Transparent und nachhaltig
Eng abgestimmt ist die Wiener Tourismus-Vision mit Bürgermeister Michael Ludwig (SPÖ), der nach dem „eindrucksvollen Comeback des Städtetourismus“ den eingeschlagenen Weg „mutig weitergehen“ will: „Um eine Zukunft zu gestalten, in der Gäste uns weiter lieben und die hier lebenden und arbeitenden Menschen profitieren. An ihnen misst sich unser Erfolg.“
Nächtigungen
2024 wurden in Wien knapp 18,9 Mio. Nächtigungen registriert. Das war ein neuer Höchstwert, der bisherige Rekord aus dem Jahr 2019 (17,6 Mio.) wurde damit deutlich übertroffen
Wertschöpfung
5,6 Mrd. Euro an jährlicher Wertschöpfung werden durch den Tourismus in Wien generiert. 4,7 Mrd. Euro für den Standort Wien, 900 Mio. Euro für Restösterreich. Zudem sichert der Fremdenverkehr mehr als 100.000 Arbeitsplätze in der Bundeshauptstadt
700 Euro und mehr
geben Kongressgäste in Wien pro Tag aus. Geschäftsreisende bzw. Meetingteilnehmer lassen sich einen Tag in der Bundeshauptstadt immerhin 560 Euro kosten. Der Freizeittourist gibt „nur“ 360 Euro täglich aus.

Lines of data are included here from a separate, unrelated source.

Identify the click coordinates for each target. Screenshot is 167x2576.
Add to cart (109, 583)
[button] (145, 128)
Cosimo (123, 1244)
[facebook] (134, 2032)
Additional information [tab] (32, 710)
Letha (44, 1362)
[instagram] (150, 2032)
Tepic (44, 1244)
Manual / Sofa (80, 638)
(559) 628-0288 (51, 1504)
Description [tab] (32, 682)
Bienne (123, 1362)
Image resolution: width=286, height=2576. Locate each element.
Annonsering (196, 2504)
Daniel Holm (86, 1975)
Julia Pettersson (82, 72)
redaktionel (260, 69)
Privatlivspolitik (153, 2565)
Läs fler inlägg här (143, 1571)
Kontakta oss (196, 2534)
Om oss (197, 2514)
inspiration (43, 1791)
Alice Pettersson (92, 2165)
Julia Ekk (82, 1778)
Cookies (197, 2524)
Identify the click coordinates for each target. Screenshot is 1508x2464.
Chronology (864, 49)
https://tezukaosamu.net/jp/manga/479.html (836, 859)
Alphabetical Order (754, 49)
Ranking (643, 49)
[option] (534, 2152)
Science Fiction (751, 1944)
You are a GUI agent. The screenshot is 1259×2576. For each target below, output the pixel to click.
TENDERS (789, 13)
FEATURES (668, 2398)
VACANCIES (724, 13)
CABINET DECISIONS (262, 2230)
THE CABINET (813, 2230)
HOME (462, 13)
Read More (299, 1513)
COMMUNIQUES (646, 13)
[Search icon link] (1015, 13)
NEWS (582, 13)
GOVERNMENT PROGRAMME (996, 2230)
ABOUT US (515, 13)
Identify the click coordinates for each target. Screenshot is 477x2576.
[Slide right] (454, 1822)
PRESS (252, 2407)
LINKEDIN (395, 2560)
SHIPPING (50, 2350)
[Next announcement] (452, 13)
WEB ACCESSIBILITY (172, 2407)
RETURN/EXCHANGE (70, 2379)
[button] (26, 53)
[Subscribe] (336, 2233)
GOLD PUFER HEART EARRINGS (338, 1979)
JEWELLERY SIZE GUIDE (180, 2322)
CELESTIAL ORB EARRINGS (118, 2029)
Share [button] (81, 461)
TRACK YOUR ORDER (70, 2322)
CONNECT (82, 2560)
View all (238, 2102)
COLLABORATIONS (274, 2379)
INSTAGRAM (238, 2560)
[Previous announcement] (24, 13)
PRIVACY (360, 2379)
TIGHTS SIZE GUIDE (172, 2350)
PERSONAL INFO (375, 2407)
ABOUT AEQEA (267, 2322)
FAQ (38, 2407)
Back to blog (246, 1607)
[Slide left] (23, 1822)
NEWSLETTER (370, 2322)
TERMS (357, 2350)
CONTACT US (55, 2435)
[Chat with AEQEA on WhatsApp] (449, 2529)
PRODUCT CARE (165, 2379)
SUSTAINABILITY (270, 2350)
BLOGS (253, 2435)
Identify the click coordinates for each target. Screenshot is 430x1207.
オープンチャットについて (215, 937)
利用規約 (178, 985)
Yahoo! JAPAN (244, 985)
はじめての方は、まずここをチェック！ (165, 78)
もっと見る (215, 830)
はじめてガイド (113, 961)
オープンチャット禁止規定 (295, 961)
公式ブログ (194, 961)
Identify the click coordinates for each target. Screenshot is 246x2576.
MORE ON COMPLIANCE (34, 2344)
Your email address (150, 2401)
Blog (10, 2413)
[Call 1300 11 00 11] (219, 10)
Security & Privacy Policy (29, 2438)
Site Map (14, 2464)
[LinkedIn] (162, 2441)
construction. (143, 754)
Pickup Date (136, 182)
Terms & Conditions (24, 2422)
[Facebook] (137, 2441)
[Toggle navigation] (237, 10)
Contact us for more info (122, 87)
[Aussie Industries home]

Der Fokus von Wien Tourismus richtet sich daher künftig noch stärker auf die kaufstarken erstgenannten Zielgruppen
Dafür, dass die Ausgewogenheit zwischen Gästezustrom und lebenswerter Stadt weiterhin sichergestellt ist, sollen der neuen Strategie zufolge nicht nur die idealen Reisenden sorgen. Wien ist seit Kurzem auch Mitglied eines Netzwerks der Vereinten Nationen (UN), das sich dem nachhaltigen Tourismus verschreibt. In dem Netzwerk sind Destinationen versammelt, die ökologische und soziale Auswirkungen der Tourismusentwicklung analysieren und sich gemeinsamen Zielen verschreiben, die online für jeden einsehbar sind. „Wien orientiert sich an internationalen Standards“, so Kettner.
Die Themen, die dabei angegangen werden bzw. auch schon wurden, sind vielfältig: Von den bereits geltenden strengeren Regeln für die Kurzzeitvermietung von Wohnungen über das Verbot von Souvenirständen auf Lebensmittelmärkten bis hin zum Einsatz für eine verkehrsberuhigte Innenstadt reicht das Spektrum. Weitere Daueraufreger wie „Mozartverkäufer“ oder E-Scooter will man künftig ebenfalls verstärkt in den Fokus rücken.
Zurückhaltender gibt sich Wien Tourismus hingegen hinsichtlich kurzfristiger Prognosen. Die aktuelle geopolitische Lage samt Rezessionsängsten mache sich zwar noch nicht bemerkbar – in diesem Klima Vorhersagen zu treffen, sei allerdings schwierig.